Improve your posture, balance, strength, flexibility, and more in Bound Lord of the Dance Pose!
Bound Lord of the Dance Pose (Baddha Natarajasana) – also known as Bound Dancer Pose – is an intermediate-to-advanced standing yoga pose that provides an intense stretch for the entire body. This version of the pose is actually a little easier than the unbound version of the pose because you only have to hold the raised foot with one hand, and the bind makes the pose feel a bit more stable. But that doesn’t mean it’s not challenging!

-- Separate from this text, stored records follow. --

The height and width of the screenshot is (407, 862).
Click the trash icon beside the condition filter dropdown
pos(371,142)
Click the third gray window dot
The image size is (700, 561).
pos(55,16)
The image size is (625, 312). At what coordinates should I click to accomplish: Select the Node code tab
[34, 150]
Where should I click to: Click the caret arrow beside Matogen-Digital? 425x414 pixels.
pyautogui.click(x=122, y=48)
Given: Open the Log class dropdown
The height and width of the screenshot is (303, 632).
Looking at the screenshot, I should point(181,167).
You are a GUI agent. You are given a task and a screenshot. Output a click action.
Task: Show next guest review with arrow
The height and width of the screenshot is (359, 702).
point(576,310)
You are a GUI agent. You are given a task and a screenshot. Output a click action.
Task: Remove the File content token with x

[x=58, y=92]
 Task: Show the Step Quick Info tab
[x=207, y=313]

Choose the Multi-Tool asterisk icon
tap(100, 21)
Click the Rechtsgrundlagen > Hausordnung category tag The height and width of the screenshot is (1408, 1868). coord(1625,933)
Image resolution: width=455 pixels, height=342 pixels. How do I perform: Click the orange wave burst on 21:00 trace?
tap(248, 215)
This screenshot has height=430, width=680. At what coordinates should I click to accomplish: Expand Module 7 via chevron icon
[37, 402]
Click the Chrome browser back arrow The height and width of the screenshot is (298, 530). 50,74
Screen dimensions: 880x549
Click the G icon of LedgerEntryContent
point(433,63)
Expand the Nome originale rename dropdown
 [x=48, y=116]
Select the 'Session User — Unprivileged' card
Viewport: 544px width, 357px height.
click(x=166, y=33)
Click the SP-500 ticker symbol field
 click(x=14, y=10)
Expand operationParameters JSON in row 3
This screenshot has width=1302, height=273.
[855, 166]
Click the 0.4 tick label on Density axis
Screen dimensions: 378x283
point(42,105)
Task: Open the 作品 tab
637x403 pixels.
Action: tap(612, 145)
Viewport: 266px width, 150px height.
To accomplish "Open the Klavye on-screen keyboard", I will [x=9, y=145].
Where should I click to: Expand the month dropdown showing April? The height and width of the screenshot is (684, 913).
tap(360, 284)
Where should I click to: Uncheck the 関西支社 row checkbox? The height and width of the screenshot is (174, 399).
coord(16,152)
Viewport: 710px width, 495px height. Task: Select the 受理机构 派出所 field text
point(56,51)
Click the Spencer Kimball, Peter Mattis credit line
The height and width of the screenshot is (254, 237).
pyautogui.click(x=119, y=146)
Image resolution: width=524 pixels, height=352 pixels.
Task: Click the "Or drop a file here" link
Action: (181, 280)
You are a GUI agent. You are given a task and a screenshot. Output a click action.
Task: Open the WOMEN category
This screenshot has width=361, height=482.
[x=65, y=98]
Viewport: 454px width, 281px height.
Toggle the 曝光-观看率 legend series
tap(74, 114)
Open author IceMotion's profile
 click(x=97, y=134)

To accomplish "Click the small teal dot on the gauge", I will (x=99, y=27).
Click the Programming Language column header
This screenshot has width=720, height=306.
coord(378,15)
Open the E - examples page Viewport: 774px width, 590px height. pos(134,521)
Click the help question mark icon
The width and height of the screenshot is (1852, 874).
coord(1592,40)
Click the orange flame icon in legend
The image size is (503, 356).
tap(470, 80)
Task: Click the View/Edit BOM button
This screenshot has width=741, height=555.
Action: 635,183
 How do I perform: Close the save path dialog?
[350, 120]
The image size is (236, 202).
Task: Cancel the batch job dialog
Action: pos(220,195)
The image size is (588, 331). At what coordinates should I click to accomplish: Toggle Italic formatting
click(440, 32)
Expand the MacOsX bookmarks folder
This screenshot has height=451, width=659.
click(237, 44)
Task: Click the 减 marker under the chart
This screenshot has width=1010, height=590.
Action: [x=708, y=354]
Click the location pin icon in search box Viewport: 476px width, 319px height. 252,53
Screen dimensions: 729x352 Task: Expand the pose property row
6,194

This pose will challenge your strength, stability, balance and flexibility, with a focus on the front-body. In this standing back bend, you’ll stretch your chest, spine, core, arms, shoulders, legs, and more, while strengthening your ankles, legs, and core muscle groups. It also helps to improve balance and posture, while centering and focusing the mind. This pose is also believed to activate the Heart and Throat chakras.
To modify the pose, you may also hold onto a strap wrapped around the raised foot. You may also wish to practice this pose near a wall for balance.
Those with low blood pressure, or injuries to the ankles, knees, shoulders, spine, or hips should avoid this pose.
How to Do Bound Lord of the Dance Pose:
• Begin by standing in Mountain Pose (Tadasana). Fix your gaze (drishti) on something steady and still. Bend the right leg, drawing the heel toward your seat. Catch the right ankle with the right hand. Find balance here.
• Begin to bow forward as in Kneeling Bow pose by pressing the right foot into the right hand as you hinge forward at the waist.
• Continue to arch the spine as you reach the left arm around the front of the body to reach the right foot. Using the left hand, begin to work the right foot inside the crook of the right arm, all the while maintaining balance.
• Once right foot is firmly in the crook of the right arm, press the right elbow behind you. Extend the left arm overhead to reach back for the right hand.
• Maintain an even breath as you continue to bow the right foot into the right arm, arching forward to deepen the backbend and lift the gaze.
• Hold the posture for 5 breaths and release the grasp and leg with control.
• Return to standing and repeat on the opposite side.